Top of SUPPLIED RECORDS

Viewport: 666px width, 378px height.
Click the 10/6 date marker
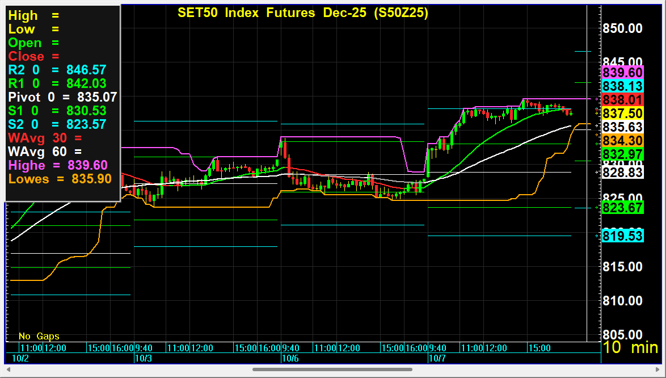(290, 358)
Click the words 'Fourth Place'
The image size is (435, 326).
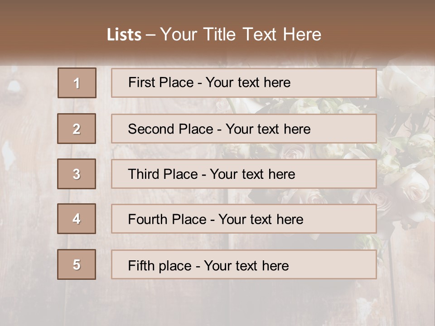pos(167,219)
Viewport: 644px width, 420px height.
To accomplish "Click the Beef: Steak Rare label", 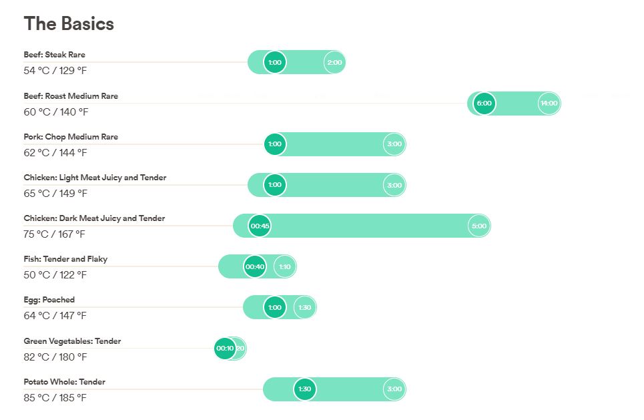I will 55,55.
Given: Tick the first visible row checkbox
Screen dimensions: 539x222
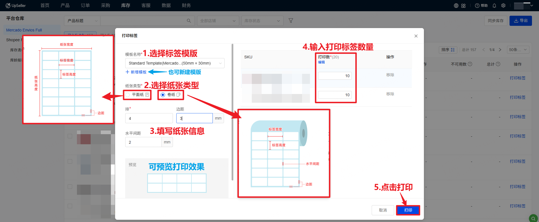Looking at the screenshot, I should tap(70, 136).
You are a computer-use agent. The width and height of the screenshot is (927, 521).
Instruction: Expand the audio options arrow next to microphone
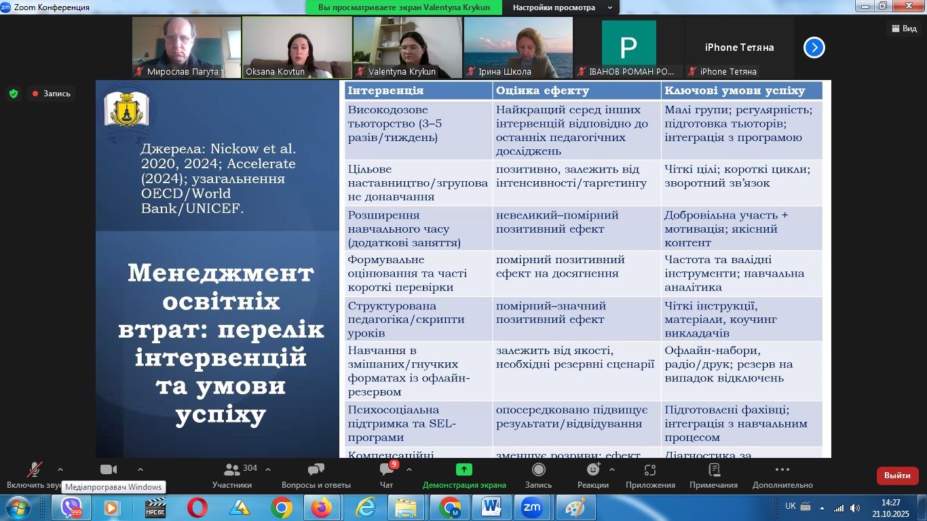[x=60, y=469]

Bottom of SUPPLIED RECORDS
Top of SUPPLIED RECORDS

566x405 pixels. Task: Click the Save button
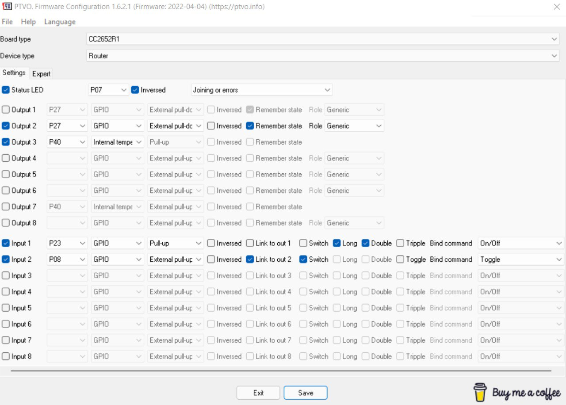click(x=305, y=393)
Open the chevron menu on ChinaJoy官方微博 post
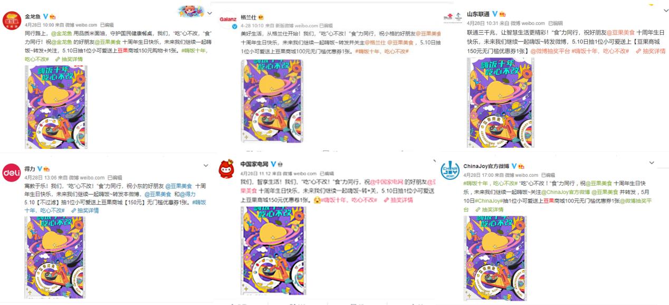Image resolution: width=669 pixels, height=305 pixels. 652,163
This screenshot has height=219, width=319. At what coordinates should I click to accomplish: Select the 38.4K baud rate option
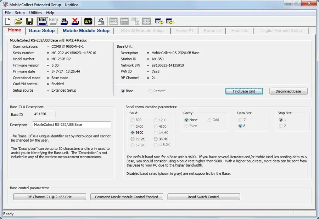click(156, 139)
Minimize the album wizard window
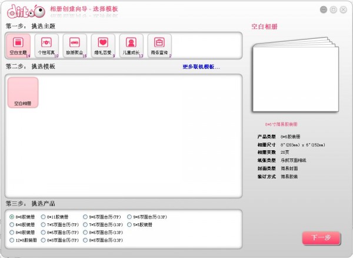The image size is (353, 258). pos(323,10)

Bottom of SUPPLIED RECORDS
Top of SUPPLIED RECORDS

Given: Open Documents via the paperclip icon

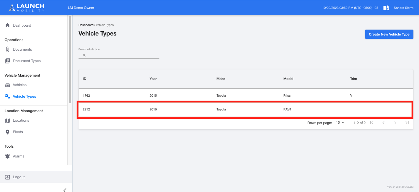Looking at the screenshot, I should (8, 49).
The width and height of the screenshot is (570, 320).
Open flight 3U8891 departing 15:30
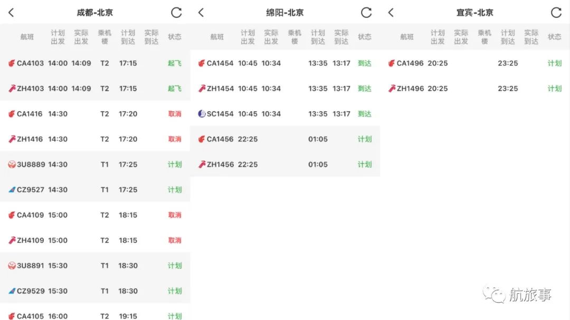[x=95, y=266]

Bottom of SUPPLIED RECORDS

TASK REQUIREMENTS:
Work out how many lines of the material contain "Viewport". Reply with that number only.

EXERCISE OUTPUT:
2